Isamu Akasaki has authored and coauthored more than 730 international journal/conference papers and 50 book chapters. He also edited 12 books. He has been awarded 117 Japanese and 104 foreign patents related to nitrides.
He has received numerous awards, which include the Japanese Association for Crystal Growth (JACG) Award (1989), the Chu-Nichi Culture Prize (1991), the International Symposium on Compound Semiconductors Award and Heinrich Welker Medal (1995), the Japanese government’s Medal with Purple Ribbon (1997),the International Organization for Crystal Growth (IOCG)’s Laudise Prize (1998), the C&C Prize (1998), the IEEE Jack A. Morton Award (1998), the Rank Prize (1998), Japan Science and Technology Agency (JST)’s Inoue Harushige Award jointly with Toyoda Gosei Co.Ltd.(1998), the Electrochemical Society (ECS)’s Solid State Science and Technology Award (now, Gordon E. Moore Medal for Outstanding Achievement in Solid State Science and Technology) (1999), the Toray Science and Technology Prize (2000), the Asahi Prize (2001), the Japan Society of Applied Physics (JSAP)’s Outstanding Achievement Award (2002), the Fujihara Prize (2002), the Takeda Award (2002), the Japanese government’s Order of the Ring Sun, Gold Rays with Neck Ribbon (2002),the President’s Award of Science Council of Japan (SCJ) (2003),the International Conference on Solid State Devices and Materials(SSDM)Award (2003), the John Bardeen Award (2006), the JACG’s Outstanding Achievement Award(2006), the Honorable Lifetime Achievement Award of the 162nd Research Committee on Wide Bandgap Semiconductor Photonic and Electronic Devices of Japan Society for the Promotion of Science (2007)and the Kyoto Prize in Advanced Technology (2009), the IEEE Edison Medal (2011), the JST’s Special Award for Intellectual Property Activities(2011), the Minami-Nippon Culture Prize-Honorable Prize (2011), the Society for Information Display (SID)’s Karl Ferdinand Braun Prize(2013), the Okawa Publications Prize(2014) and the Imperial Prize and the Japan Academy Prize(2014).
In 2004, he was selected as a Person of Cultural Merits by the Japanese Government, and in 2011,he was conferred the Order of Culture by the Emperor of Japan in person.
He received Medal of Honorary Citizen of Montpellier (1999)and Plaque of Honorary Citizen of Minami Kyushu(2012),Honoris Causa Doctorate from the University of Montpellier II (1999), Honoris Causa Doctorate from Linköping University (2001).

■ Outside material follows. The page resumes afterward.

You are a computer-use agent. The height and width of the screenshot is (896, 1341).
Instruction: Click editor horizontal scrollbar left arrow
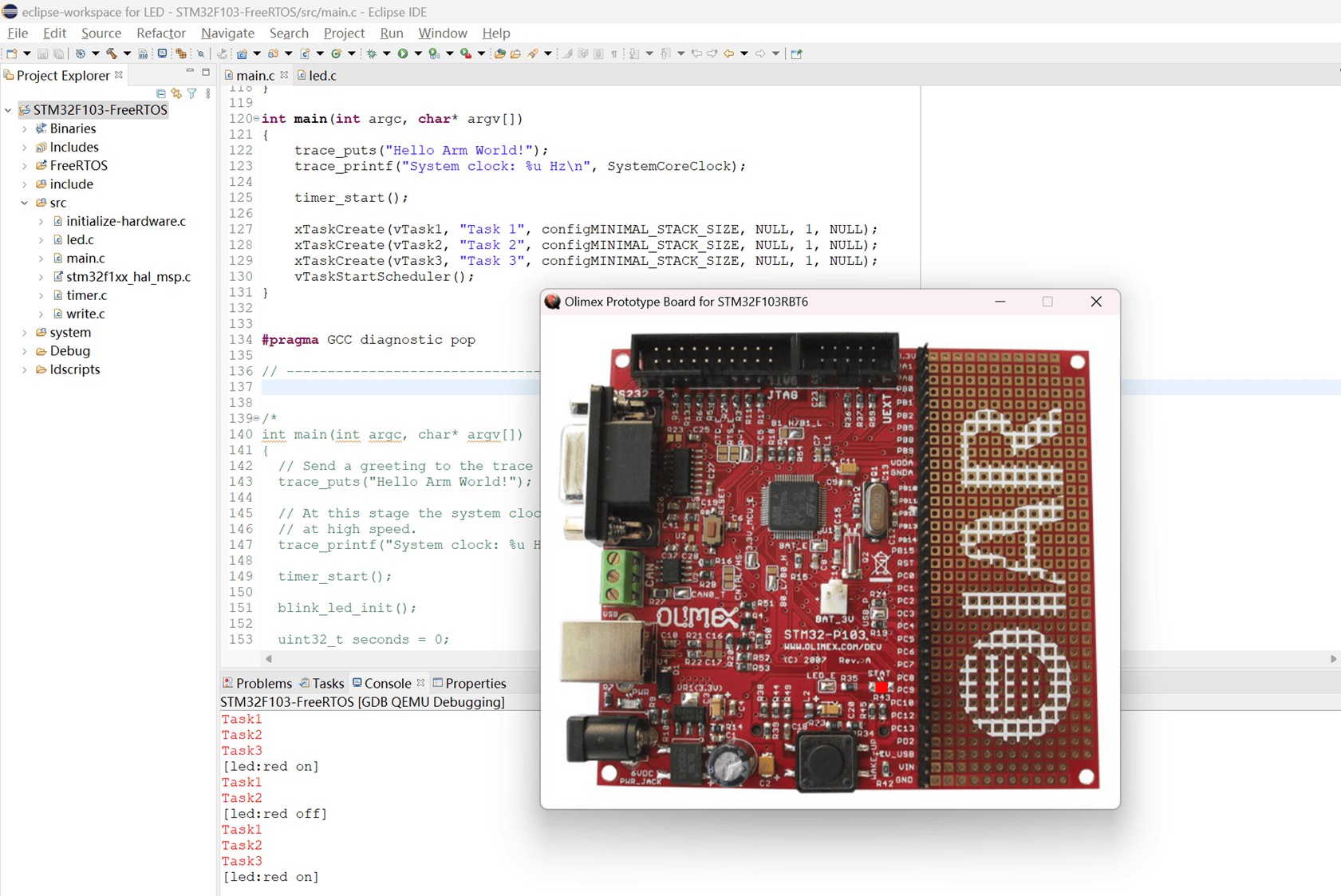(269, 659)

He was selected as a University Professor of Nagoya University(2004), and was elected Foreign Associate of the National Academy of Engineering of the United States of America (NAE) (2008). He was granted the title of the University Professor of Meijo University (2010). He became IEEE Fellow(1999)and IEEE Life-Fellow(2013). He was granted Nagoya University Lectureship(2012).